Exact copies of all the entries below are expected in the answer.

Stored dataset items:

────────

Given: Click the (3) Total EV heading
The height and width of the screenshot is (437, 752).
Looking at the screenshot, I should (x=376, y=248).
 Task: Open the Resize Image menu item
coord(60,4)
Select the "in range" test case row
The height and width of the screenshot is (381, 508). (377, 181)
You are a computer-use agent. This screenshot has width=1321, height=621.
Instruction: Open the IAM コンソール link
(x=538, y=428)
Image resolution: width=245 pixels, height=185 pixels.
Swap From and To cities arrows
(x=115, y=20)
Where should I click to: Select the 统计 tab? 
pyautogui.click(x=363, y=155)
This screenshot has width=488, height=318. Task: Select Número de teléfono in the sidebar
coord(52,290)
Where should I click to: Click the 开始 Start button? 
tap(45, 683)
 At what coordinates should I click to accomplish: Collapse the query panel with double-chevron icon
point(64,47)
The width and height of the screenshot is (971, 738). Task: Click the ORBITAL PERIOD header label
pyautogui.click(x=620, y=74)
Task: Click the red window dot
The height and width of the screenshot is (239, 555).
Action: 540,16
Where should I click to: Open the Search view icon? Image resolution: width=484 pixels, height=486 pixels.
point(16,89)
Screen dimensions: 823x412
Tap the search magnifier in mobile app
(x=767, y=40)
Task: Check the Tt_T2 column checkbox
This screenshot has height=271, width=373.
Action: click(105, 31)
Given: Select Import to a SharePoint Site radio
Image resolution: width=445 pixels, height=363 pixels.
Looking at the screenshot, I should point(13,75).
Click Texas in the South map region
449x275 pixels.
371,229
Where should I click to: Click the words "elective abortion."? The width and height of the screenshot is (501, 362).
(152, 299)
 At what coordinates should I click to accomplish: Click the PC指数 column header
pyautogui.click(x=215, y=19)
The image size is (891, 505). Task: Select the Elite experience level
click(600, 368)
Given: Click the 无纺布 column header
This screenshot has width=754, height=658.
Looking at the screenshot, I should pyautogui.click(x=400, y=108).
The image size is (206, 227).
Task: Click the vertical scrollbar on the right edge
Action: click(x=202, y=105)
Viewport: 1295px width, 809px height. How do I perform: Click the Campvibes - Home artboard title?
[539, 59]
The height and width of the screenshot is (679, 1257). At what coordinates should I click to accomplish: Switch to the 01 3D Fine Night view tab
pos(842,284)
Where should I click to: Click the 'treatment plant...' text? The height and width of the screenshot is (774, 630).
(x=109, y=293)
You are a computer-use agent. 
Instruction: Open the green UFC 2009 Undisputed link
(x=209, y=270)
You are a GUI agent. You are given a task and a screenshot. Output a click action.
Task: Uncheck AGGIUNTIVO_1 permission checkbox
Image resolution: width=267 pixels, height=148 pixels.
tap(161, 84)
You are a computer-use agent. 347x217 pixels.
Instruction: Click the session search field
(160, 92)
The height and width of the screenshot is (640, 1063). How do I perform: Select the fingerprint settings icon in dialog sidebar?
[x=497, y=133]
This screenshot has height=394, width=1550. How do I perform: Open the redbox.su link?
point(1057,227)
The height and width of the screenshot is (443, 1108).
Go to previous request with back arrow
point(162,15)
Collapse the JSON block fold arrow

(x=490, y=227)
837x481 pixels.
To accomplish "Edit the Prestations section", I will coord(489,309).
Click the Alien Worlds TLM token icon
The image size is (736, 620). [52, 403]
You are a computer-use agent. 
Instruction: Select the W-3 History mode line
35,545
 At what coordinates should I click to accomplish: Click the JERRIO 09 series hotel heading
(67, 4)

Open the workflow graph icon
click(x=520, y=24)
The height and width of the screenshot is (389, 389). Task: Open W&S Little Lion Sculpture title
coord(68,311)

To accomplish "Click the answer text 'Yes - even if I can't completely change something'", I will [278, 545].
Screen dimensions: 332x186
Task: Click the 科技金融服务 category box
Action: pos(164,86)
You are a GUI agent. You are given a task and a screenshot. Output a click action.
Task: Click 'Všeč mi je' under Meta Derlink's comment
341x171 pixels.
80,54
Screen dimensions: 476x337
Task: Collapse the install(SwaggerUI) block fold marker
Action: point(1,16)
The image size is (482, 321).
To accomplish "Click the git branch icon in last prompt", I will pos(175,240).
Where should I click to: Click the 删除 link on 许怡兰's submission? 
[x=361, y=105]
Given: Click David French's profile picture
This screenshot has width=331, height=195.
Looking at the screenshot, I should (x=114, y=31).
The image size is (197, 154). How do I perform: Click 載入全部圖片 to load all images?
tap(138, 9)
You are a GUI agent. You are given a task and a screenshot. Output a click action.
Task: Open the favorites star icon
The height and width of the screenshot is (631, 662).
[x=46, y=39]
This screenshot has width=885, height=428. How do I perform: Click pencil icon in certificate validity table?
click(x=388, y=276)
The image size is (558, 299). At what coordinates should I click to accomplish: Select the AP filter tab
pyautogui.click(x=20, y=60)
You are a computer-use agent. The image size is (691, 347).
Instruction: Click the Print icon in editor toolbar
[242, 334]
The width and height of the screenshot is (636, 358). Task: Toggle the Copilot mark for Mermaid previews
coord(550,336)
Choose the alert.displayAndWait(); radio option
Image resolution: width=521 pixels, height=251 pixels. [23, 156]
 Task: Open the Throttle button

────────

- [Answer for the task]:
Given: Click the (3) Total EV heading
The height and width of the screenshot is (437, 752).
Looking at the screenshot, I should (x=376, y=248).
 Task: Open the Resize Image menu item
coord(60,4)
Select the "in range" test case row
The height and width of the screenshot is (381, 508). (377, 181)
You are a computer-use agent. This screenshot has width=1321, height=621.
Instruction: Open the IAM コンソール link
(x=538, y=428)
Image resolution: width=245 pixels, height=185 pixels.
Swap From and To cities arrows
(x=115, y=20)
Where should I click to: Select the 统计 tab? 
pyautogui.click(x=363, y=155)
This screenshot has width=488, height=318. Task: Select Número de teléfono in the sidebar
coord(52,290)
Where should I click to: Click the 开始 Start button? 
tap(45, 683)
 At what coordinates should I click to accomplish: Collapse the query panel with double-chevron icon
point(64,47)
The width and height of the screenshot is (971, 738). Task: Click the ORBITAL PERIOD header label
pyautogui.click(x=620, y=74)
Task: Click the red window dot
The height and width of the screenshot is (239, 555).
Action: 540,16
Where should I click to: Open the Search view icon? Image resolution: width=484 pixels, height=486 pixels.
point(16,89)
Screen dimensions: 823x412
Tap the search magnifier in mobile app
(x=767, y=40)
Task: Check the Tt_T2 column checkbox
This screenshot has height=271, width=373.
Action: click(105, 31)
Given: Select Import to a SharePoint Site radio
Image resolution: width=445 pixels, height=363 pixels.
Looking at the screenshot, I should point(13,75).
Click Texas in the South map region
449x275 pixels.
371,229
Where should I click to: Click the words "elective abortion."? The width and height of the screenshot is (501, 362).
(152, 299)
 At what coordinates should I click to accomplish: Click the PC指数 column header
pyautogui.click(x=215, y=19)
The image size is (891, 505). Task: Select the Elite experience level
click(600, 368)
Given: Click the 无纺布 column header
This screenshot has width=754, height=658.
Looking at the screenshot, I should pyautogui.click(x=400, y=108).
The image size is (206, 227).
Task: Click the vertical scrollbar on the right edge
Action: click(x=202, y=105)
Viewport: 1295px width, 809px height. How do I perform: Click the Campvibes - Home artboard title?
[539, 59]
The height and width of the screenshot is (679, 1257). At what coordinates should I click to accomplish: Switch to the 01 3D Fine Night view tab
pos(842,284)
Where should I click to: Click the 'treatment plant...' text? The height and width of the screenshot is (774, 630).
(x=109, y=293)
You are a computer-use agent. 
Instruction: Open the green UFC 2009 Undisputed link
(x=209, y=270)
You are a GUI agent. You are given a task and a screenshot. Output a click action.
Task: Uncheck AGGIUNTIVO_1 permission checkbox
Image resolution: width=267 pixels, height=148 pixels.
tap(161, 84)
You are a computer-use agent. 347x217 pixels.
Instruction: Click the session search field
(160, 92)
The height and width of the screenshot is (640, 1063). How do I perform: Select the fingerprint settings icon in dialog sidebar?
[x=497, y=133]
This screenshot has height=394, width=1550. How do I perform: Open the redbox.su link?
point(1057,227)
The height and width of the screenshot is (443, 1108).
Go to previous request with back arrow
point(162,15)
Collapse the JSON block fold arrow

(x=490, y=227)
837x481 pixels.
To accomplish "Edit the Prestations section", I will coord(489,309).
Click the Alien Worlds TLM token icon
The image size is (736, 620). [52, 403]
You are a computer-use agent. 
Instruction: Select the W-3 History mode line
35,545
 At what coordinates should I click to accomplish: Click the JERRIO 09 series hotel heading
(67, 4)

Open the workflow graph icon
click(x=520, y=24)
The height and width of the screenshot is (389, 389). Task: Open W&S Little Lion Sculpture title
coord(68,311)

To accomplish "Click the answer text 'Yes - even if I can't completely change something'", I will [278, 545].
Screen dimensions: 332x186
Task: Click the 科技金融服务 category box
Action: pos(164,86)
You are a GUI agent. You are given a task and a screenshot. Output a click action.
Task: Click 'Všeč mi je' under Meta Derlink's comment
341x171 pixels.
80,54
Screen dimensions: 476x337
Task: Collapse the install(SwaggerUI) block fold marker
Action: point(1,16)
The image size is (482, 321).
To accomplish "Click the git branch icon in last prompt", I will pos(175,240).
Where should I click to: Click the 删除 link on 许怡兰's submission? 
[x=361, y=105]
Given: Click David French's profile picture
This screenshot has width=331, height=195.
Looking at the screenshot, I should (x=114, y=31).
The image size is (197, 154). How do I perform: Click 載入全部圖片 to load all images?
tap(138, 9)
You are a GUI agent. You are given a task and a screenshot. Output a click action.
Task: Open the favorites star icon
The height and width of the screenshot is (631, 662).
[x=46, y=39]
This screenshot has width=885, height=428. How do I perform: Click pencil icon in certificate validity table?
click(x=388, y=276)
The image size is (558, 299). At what coordinates should I click to accomplish: Select the AP filter tab
pyautogui.click(x=20, y=60)
You are a computer-use agent. The image size is (691, 347).
Instruction: Click the Print icon in editor toolbar
[242, 334]
The width and height of the screenshot is (636, 358). Task: Toggle the Copilot mark for Mermaid previews
coord(550,336)
Choose the alert.displayAndWait(); radio option
Image resolution: width=521 pixels, height=251 pixels. [23, 156]
 Task: Open the Throttle button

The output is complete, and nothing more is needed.